* **Your task**
Which of the lines in the records below hold the string "Blue"? Copy every one of them.

* **Input data**
"""
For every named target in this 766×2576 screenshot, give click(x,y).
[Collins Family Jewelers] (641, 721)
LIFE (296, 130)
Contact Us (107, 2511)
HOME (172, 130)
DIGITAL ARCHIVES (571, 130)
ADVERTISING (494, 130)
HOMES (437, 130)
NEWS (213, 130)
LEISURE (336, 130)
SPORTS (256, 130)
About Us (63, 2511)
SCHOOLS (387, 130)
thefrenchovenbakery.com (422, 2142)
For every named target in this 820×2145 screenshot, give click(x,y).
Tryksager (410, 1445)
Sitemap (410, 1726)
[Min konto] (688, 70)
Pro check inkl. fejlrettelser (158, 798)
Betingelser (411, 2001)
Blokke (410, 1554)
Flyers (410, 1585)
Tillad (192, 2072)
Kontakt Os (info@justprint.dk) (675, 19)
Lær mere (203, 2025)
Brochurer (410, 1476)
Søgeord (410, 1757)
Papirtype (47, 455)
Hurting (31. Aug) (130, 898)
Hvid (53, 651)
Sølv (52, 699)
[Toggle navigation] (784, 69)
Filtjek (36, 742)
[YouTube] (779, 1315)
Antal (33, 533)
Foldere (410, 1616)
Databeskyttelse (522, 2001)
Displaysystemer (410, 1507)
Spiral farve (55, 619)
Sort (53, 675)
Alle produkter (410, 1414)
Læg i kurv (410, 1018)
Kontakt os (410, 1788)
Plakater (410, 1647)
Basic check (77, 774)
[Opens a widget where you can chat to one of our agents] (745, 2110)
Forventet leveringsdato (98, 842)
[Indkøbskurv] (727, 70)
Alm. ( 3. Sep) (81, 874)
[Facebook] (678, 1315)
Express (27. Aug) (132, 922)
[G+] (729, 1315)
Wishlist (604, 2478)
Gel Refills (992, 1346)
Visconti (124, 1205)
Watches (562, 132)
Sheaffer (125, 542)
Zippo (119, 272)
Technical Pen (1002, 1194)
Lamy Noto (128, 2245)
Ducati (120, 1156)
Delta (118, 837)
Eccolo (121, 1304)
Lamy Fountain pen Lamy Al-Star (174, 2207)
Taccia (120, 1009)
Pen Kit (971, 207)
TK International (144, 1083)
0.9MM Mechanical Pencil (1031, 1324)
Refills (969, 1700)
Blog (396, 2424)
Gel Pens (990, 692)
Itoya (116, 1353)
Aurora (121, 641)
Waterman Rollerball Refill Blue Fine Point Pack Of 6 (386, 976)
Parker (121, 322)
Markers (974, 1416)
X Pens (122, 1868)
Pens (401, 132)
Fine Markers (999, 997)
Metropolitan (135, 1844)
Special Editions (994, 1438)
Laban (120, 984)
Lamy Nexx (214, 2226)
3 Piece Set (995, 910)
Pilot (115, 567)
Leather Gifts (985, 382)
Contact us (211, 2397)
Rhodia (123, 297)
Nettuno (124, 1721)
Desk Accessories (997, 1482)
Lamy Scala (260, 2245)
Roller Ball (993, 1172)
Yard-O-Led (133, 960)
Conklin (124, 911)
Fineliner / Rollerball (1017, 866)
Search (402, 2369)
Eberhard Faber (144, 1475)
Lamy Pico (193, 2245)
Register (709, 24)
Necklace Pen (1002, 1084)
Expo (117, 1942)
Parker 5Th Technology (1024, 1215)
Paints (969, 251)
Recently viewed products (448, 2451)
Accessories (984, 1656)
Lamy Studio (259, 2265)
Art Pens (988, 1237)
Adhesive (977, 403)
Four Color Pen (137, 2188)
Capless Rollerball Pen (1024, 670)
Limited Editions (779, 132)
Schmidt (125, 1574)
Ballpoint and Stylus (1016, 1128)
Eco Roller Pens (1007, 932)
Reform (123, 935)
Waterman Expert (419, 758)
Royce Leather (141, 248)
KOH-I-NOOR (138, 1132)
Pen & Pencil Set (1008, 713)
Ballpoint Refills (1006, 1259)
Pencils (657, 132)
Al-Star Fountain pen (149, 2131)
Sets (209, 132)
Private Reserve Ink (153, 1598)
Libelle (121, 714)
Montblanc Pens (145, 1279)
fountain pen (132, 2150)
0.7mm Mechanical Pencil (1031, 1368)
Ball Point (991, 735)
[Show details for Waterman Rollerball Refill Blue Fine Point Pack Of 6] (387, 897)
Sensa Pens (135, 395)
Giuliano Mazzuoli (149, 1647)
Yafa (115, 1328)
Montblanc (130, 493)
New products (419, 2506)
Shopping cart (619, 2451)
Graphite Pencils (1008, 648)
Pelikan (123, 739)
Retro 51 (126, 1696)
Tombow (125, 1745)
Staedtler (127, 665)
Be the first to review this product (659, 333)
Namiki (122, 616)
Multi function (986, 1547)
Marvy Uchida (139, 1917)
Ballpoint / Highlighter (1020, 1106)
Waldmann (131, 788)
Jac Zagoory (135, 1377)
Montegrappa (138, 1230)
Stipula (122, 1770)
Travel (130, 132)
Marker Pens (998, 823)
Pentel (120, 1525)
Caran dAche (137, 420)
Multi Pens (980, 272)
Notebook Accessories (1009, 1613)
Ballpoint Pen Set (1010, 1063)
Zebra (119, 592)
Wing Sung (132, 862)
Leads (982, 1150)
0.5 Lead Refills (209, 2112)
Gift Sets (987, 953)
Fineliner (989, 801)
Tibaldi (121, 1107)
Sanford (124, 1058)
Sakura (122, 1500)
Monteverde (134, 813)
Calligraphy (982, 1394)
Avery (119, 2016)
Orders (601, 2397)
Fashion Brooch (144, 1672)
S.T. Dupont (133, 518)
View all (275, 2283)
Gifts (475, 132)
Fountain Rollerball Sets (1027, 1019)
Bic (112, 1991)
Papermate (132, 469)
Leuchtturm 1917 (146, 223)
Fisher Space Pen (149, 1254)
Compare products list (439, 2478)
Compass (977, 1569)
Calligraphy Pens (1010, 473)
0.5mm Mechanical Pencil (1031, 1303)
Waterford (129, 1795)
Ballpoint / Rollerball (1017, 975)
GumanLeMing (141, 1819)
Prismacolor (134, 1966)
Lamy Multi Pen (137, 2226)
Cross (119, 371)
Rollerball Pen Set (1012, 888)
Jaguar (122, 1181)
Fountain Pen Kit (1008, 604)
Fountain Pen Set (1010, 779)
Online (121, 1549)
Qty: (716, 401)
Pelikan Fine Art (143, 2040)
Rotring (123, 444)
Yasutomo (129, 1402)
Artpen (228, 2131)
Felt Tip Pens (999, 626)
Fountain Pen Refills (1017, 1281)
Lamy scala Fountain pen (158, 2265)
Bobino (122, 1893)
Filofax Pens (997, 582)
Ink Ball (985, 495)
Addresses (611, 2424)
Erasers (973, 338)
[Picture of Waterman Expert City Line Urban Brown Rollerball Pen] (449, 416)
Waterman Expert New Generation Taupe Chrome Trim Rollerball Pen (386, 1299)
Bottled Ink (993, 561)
"""
* **Result of the task**
Waterman Rollerball Refill Blue Fine Point Pack Of 6 (386, 976)
[Show details for Waterman Rollerball Refill Blue Fine Point Pack Of 6] (387, 897)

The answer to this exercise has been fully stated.